Goal: Put the stretch from the line containing "Screen dimensions: 1077x533" through the line containing "Screen dimensions: 1204x1005" into a JSON list of strings, one string per line, with blank lines skipped. Leave the pictures out of the list.

═════ Supplied material ═════

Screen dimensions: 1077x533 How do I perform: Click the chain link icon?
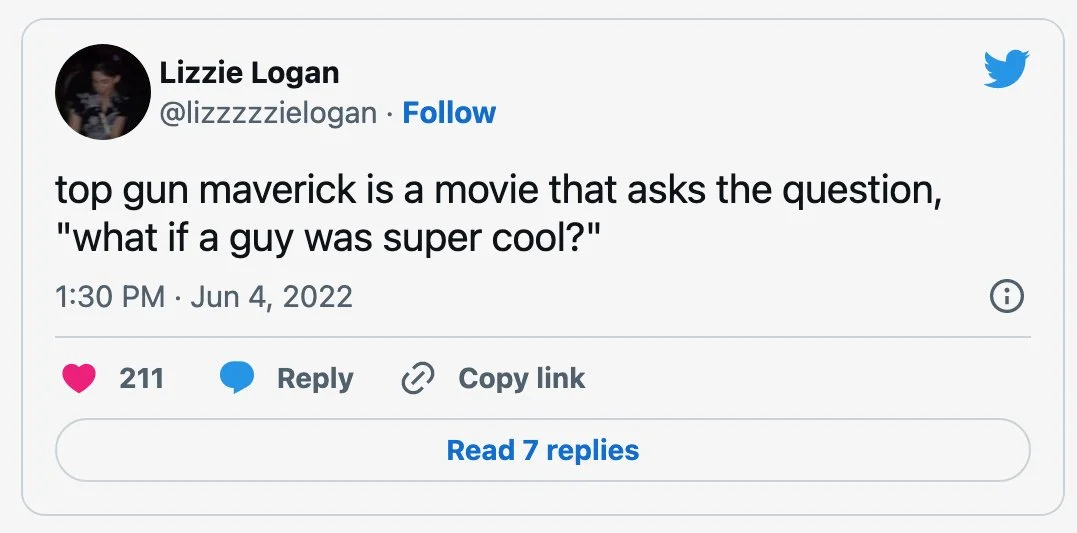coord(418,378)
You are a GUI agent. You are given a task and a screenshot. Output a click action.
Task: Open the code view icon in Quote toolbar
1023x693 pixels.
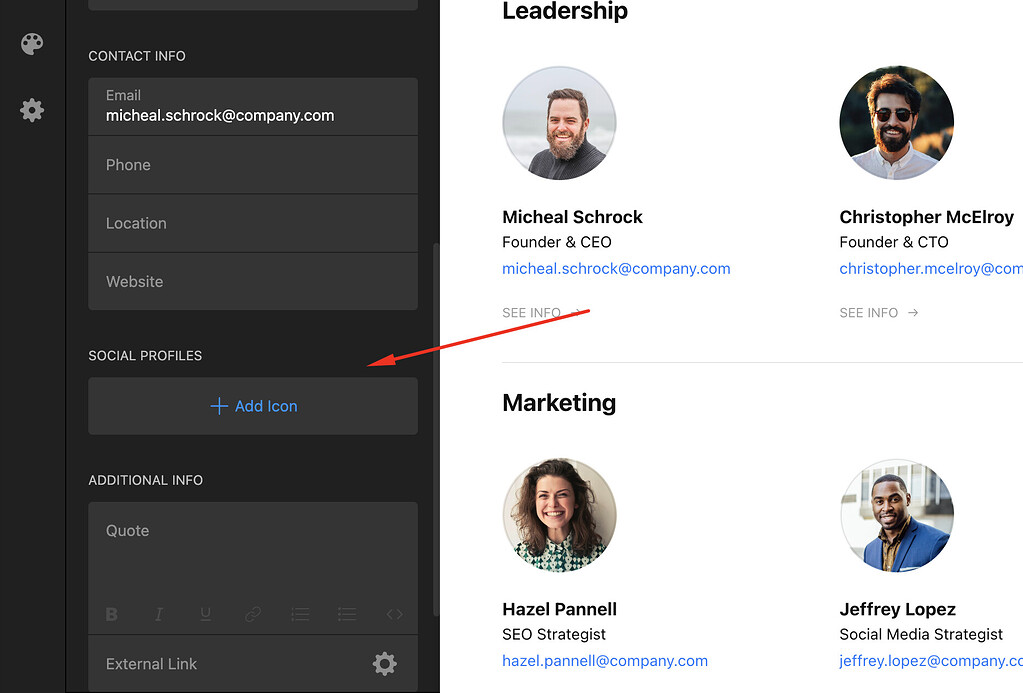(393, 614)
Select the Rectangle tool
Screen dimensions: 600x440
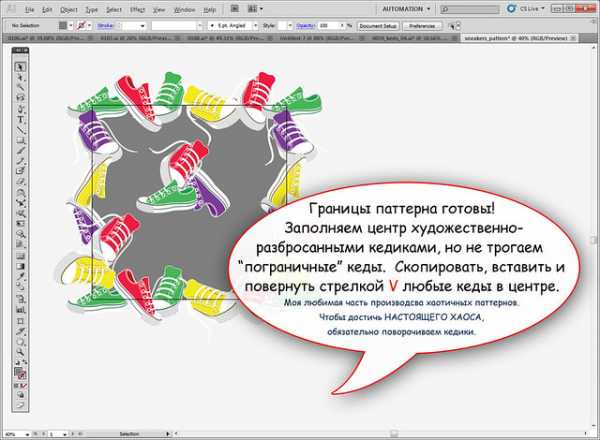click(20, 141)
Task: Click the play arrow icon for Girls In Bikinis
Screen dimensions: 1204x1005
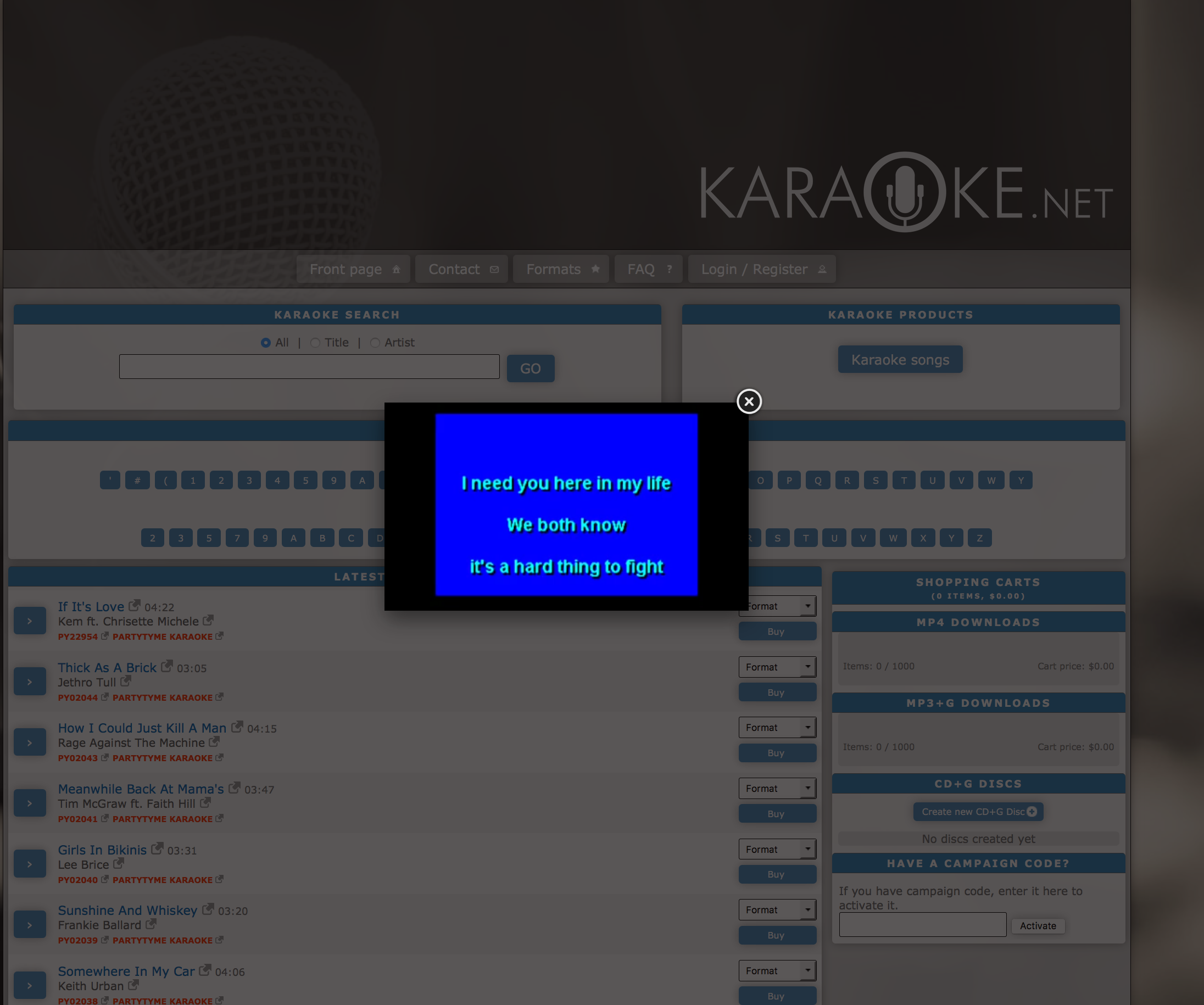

═════
═════ Supplied material ═════

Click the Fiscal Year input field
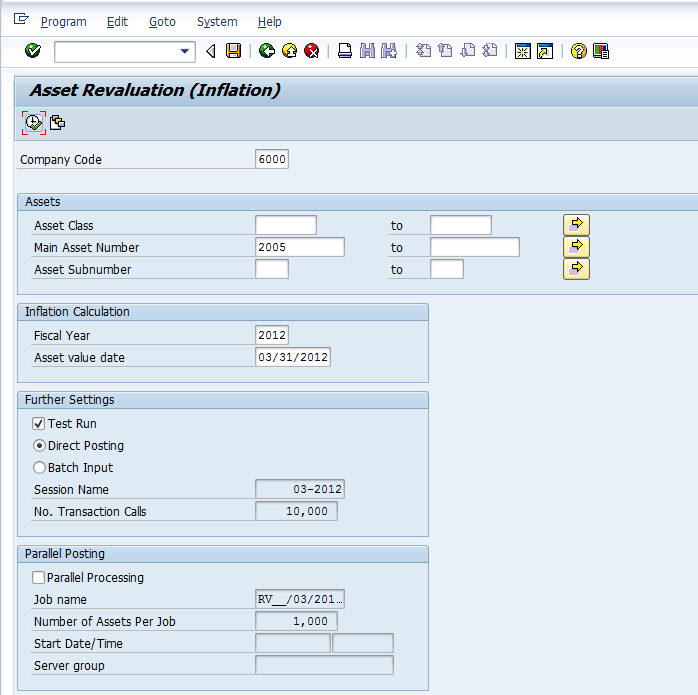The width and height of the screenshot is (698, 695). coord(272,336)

═════

Completed exercise:
[
  "Screen dimensions: 1077x533 How do I perform: Click the chain link icon?",
  "coord(418,378)",
  "You are a GUI agent. You are given a task and a screenshot. Output a click action.",
  "Task: Open the code view icon in Quote toolbar",
  "1023x693 pixels.",
  "(393, 614)",
  "Select the Rectangle tool",
  "Screen dimensions: 600x440",
  "click(20, 141)",
  "Task: Click the play arrow icon for Girls In Bikinis",
  "Screen dimensions: 1204x1005"
]